What is required ▸
Reproduce the passage of the post on Singaporean consumer confidence between "So am I, Nielsen" and "of hedge funds.", inclusive, swapping "UFO" for "spaceship".

Excerpt ▸
────
This so-called suffering doesn’t chime with what I observe in shopping malls, restaurants, or even hawkers’ centres or coffee shops, or what my friends, relations or biz connections tell me: S’poreans are feeling more confident of confident of their prospects, and hence are spending more. Note, I’m not saying that there are no S’poreans suffering, but I take issue that the majority of S’poreans are suffering.
Well a recent Nielsen survey** of 501 S’poreans seems to confirm my view: that things are OK and improving, but not as great as PM is spinning. After all he got a GE to win.
Consumer confidence in Singapore is at its highest level in 10 consecutive quarters, with people remaining upbeat about personal finances and being more willing to spend.
According to the latest consumer confidence index released by Nielsen, Singapore recorded an index score of 99 in the first quarter, up two notches from 97 in the previous quarter … but still shy of the 100 baseline, has yet to reach optimism. Consumer confidence levels above and below a baseline of 100 indicate degrees of optimism and pessimism. [If things are as great as what PM, his ministers and their trumpeters*** in the constructive, nation-building media saying, shouldn’t the score be 150 and rising?]
The head of Nielsen Financial Services in Singapore and Malaysia was quoted as saying “The positive outlook on the economy and personal financial circumstances is starting to trickle down to consumers’ spending intentions: we notice an increase in the number of Singaporeans who are willing to spend money on discretionary expenses . . . if these intentions materialise, they could act as a further stimulus to the economy.”
So am I, Nielsen and those S’poreans spending more living in the same S’pore as our PM, or the people complaining via new media? Who is more reflectively of the reality of life in S’pore? PM and Heart Truths and friends are aliens that landed here on UFO Goh Meng Seng, the scourge of Pinoy Pride here?
Jokes about aliens and GMS aside, maybe
— PM and his ministers are out of touch, what with their huge salaries? Yesterday, I wrote “Of course Mah Bow Tan http://www.tremeritus.com/2014/05/01/netizens-agog-at-mah-bow-tans-fortune/and other millionaire ministers (present and retired) are not among these ‘lesser mortals”” in a piece of EFTs that mimic the strategies of hedge funds.
— It’s these new media warriors who are the suffering underclass and they think that they are representative S’poreans? Or they are fruscos who think that they should have been talent-spotted by the PAP? They are always claiming that the suffering is always the fault of the PAP govt, never an issue of personal responsibility or sheer bad luck, so maybe they have personal grievances against the PAP? BTW, I exclude TRE’s Richard Wan as he knows he has a comfortable living, and knows it.
My serious point is that whatever new media or PAP media or anyone says about any topic, those of us who are rational have to ask ourselves,”Chime with what I observe?”. Don’t get carry away with the views of others. They could have agendas, delusions to propagate.
BTW, more details from BT (1 May) on the Nielsen survey:
— Some 54 per cent of respondents from Singapore consider their finances to be “good” or “excellent”, unchanged from the previous quarter.
────
Rows from a dataset:
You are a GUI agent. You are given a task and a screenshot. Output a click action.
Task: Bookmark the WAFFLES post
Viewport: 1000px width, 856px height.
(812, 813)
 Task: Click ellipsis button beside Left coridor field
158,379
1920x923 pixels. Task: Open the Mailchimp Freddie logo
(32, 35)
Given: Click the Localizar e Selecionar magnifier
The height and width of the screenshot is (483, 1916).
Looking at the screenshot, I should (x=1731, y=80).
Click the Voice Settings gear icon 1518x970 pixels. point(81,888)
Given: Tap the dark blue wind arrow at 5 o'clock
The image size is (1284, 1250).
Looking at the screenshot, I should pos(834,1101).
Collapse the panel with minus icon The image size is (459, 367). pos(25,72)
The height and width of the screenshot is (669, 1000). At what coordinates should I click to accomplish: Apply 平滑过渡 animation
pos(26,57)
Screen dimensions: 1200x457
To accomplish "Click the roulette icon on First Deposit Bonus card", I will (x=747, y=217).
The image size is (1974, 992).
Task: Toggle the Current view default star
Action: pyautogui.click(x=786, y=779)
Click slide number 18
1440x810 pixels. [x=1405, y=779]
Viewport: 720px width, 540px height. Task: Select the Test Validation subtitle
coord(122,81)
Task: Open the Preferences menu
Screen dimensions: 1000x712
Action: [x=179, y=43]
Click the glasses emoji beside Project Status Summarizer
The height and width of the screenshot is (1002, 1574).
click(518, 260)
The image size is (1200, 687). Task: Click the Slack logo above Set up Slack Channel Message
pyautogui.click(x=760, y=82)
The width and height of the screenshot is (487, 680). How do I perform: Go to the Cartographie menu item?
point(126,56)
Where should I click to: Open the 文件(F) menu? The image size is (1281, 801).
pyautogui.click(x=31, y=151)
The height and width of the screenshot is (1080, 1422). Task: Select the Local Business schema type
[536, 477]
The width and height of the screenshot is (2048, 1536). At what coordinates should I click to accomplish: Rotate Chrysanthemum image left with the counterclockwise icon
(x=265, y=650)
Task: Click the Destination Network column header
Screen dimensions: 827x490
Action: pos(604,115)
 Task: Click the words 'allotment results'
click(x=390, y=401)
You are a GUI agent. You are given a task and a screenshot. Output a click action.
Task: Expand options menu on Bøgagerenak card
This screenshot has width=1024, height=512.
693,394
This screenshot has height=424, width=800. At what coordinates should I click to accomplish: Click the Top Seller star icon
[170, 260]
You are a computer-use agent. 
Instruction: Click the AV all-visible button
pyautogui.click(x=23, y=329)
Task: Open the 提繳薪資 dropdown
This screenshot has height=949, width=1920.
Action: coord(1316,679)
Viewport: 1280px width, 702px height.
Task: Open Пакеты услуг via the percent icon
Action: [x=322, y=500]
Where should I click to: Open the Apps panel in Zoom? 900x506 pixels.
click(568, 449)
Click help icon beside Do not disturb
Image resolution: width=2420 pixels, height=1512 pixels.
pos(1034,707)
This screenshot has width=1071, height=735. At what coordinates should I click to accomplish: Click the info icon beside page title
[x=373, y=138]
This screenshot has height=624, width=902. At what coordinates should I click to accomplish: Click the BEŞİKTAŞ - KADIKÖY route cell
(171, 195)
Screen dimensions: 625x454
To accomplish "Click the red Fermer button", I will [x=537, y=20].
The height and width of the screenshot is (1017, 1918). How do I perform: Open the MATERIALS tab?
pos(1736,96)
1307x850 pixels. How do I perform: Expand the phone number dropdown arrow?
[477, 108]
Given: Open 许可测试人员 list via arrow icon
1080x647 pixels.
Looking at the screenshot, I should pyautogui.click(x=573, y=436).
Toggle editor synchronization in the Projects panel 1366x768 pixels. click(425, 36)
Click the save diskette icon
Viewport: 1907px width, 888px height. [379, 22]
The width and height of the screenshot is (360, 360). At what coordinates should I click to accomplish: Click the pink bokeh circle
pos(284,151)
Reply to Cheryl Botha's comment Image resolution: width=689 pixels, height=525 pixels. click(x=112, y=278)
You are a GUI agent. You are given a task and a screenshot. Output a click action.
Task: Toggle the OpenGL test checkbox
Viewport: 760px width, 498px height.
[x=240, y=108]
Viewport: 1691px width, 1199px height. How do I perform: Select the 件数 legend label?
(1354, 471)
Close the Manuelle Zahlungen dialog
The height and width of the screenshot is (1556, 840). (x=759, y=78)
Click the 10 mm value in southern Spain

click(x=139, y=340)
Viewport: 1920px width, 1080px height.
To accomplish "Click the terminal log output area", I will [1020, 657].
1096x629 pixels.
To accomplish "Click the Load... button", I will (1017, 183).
────
Solution below ▸
So am I, Nielsen and those S’poreans spending more living in the same S’pore as our PM, or the people complaining via new media? Who is more reflectively of the reality of life in S’pore? PM and Heart Truths and friends are aliens that landed here on spaceship Goh Meng Seng, the scourge of Pinoy Pride here?
Jokes about aliens and GMS aside, maybe
— PM and his ministers are out of touch, what with their huge salaries? Yesterday, I wrote “Of course Mah Bow Tan http://www.tremeritus.com/2014/05/01/netizens-agog-at-mah-bow-tans-fortune/and other millionaire ministers (present and retired) are not among these ‘lesser mortals”” in a piece of EFTs that mimic the strategies of hedge funds.